Early intranet adoption hinges on your ability to communicate the launch of your intranet. This article explains the key considerations and sequenced steps involved in creating a comprehensive communications plan for your intranet project.
“Project management isn’t about charts, graphs, and statistics — it’s about communication”. When I first read this definition for “project management” (in the book Getting Real by 37Signals), it resonated with me. So many problems in large projects come down to issues of communication — a lack of it, not doing it with the right people, not doing it clearly.
There is added communications complexity when doing an intranet project because a large number of people are impacted by the project — often your entire company. These people have a diverse array of jobs, perspectives and competing priorities. So how do you get a broad array of people with too much other stuff on their minds to remember the details of your intranet project, feel involved in the process, and complete their relevant tasks? Good communication. And lots of it.
The following framework for creating an intranet project communications plan can help create a smoother path and ultimately higher adoption and engagement.
Step #1: Define communications objectives
Your communications objectives should support your intranet objectives (see Step 1 to a New Intranet: Determining Business Objectives). Communication objectives usually seek to create awareness, establish needs, change attitudes or drive actions. Review your intranet objectives and determine what knowledge, attitudes, and actions will help get you there. Contemplate what might prevent you from achieving your intranet objectives and how communications can help you overcome these barriers.
For example, our client Penn State wanted to help employees connect and relate better to their peers. They set an objective to create awareness about the new employee directory features. Their launch campaign included posters with fun facts employees could learn about their peers using the new directory features.
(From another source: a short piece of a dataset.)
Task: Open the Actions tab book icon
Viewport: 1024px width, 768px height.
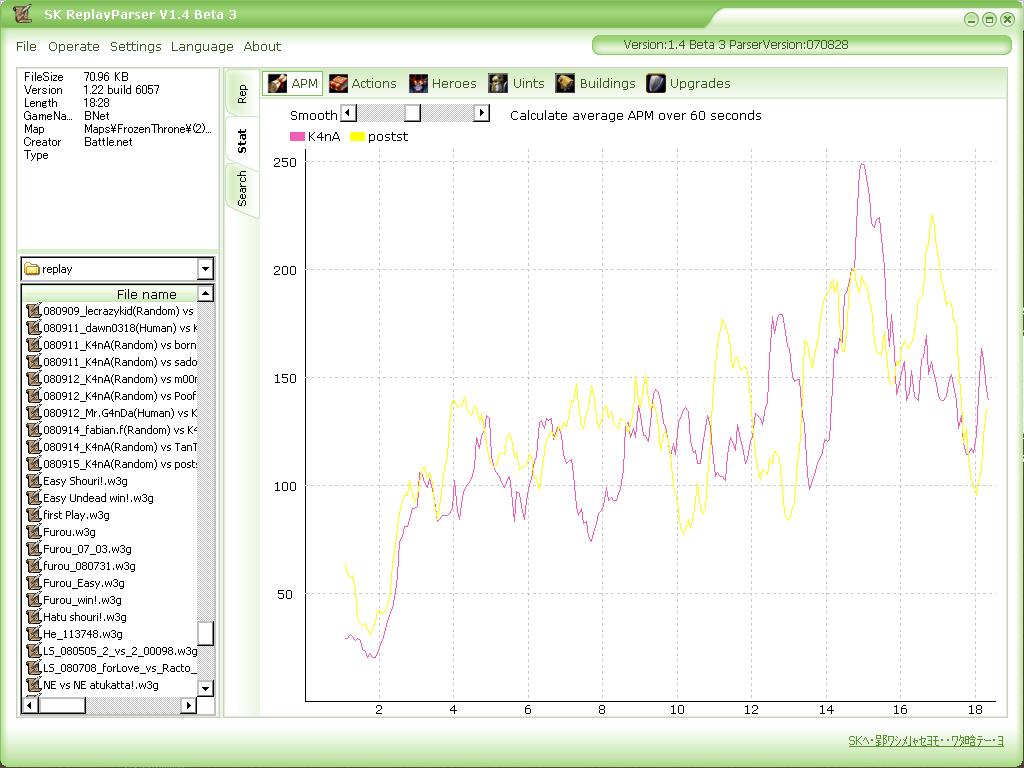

Another example is LPK, a design consultancy. Their previous intranet was hard to use and infrequently updated. Therefore, employees had developed negative sentiment towards their intranet. They set out to change employee attitudes and developed a “Who Killed the Wiki?” thriller-style launch video to celebrate the destruction of their old intranet and to break down old attitudes.
Step #2: Define your audiences
Would you give the same intranet presentation to executives as you would to new employees? (Hopefully you answered “no.”) Your colleagues will need different information about the intranet project depending on their roles and responsibilities.
To get started in defining your audience, brainstorm a list of all the different groups of employees that will somehow be involved in the intranet. List out:
- What are the different groups?
- What is each group’s role in the intranet project?
- What is the purpose of communicating with each group?
These basic questions will help you differentiate between very different types of audiences and their varied information needs.
Common intranet audiences include:
- Executive sponsors
- Your boss
- Your team
- Project team
- Stakeholders (often starting with heads of the IT, HR and Finance departments)
- Content owners (for centralized reference content and for company-wide news)
- Champions (intranet super-users who are interested in the project)
- Pilot users
- General employee body
Step #3: Identify your communicators
Next, think about who your communicators are. Who are the people who are involved in the project and who could communicate to your various audiences and through various channels?
Identifying your communicators helps in several ways. You can:
- Spread the communications burden
- Align communicators with proper audiences based on their type and amount of influence
- Increase the visibility of the intranet project
- Cultivate trust in the project as audiences hear from communicators they are connected to
- Create early intranet champions that will act as role-models for others in the organization
- Ensure the project isn’t just about you
Step #4: Get the thumbs up from your executive sponsor
Make sure your communications convey the expected value that the executive sponsor is aiming for. Start by explaining the process you’ve gone through (steps 1 to 3) to create the communications plan. Make sure to discuss the goals and purpose of the new intranet, the value they see in the project, and the core messages that different audiences will need to hear. Then, discuss next steps and gather their input. Having 100% buy-in from your executive sponsor ensures they will champion the program to the executive team and continue to support the project.
Step #5: Identify key moments
The goal of this step is to map out major milestones in the project when audiences need to be informed and involved. This requires identifying important moments and mapping each one to the relevant audiences, messages, communicators and mediums. You can use a spreadsheet similar to this:
|Contest to name the new intranet||All staff||“We need your help”||Executive Sponsor|
|Content migration / barnraising||Content owners||“We need your help”||Project lead|
|Power user training||Champions||“Meet your new intranet”||Project lead|
Here are the basic steps to filling in your communications plan:
- Review the intranet project plan and make a list of important milestones or moments
- For each one, list which of your audiences should be communicated with
- For each audience, define the core message of that communications moment along with:
- Who should communicate with that audience
- The medium/channel best suited to that message and audience
Once you’ve completed this step you’ll have your basic communications plan, but don’t assume it’ll stay static. You’ll likely need to review and update the plan on a regular basis. However, by having it well thought out and documented you’ll be at an excellent starting point.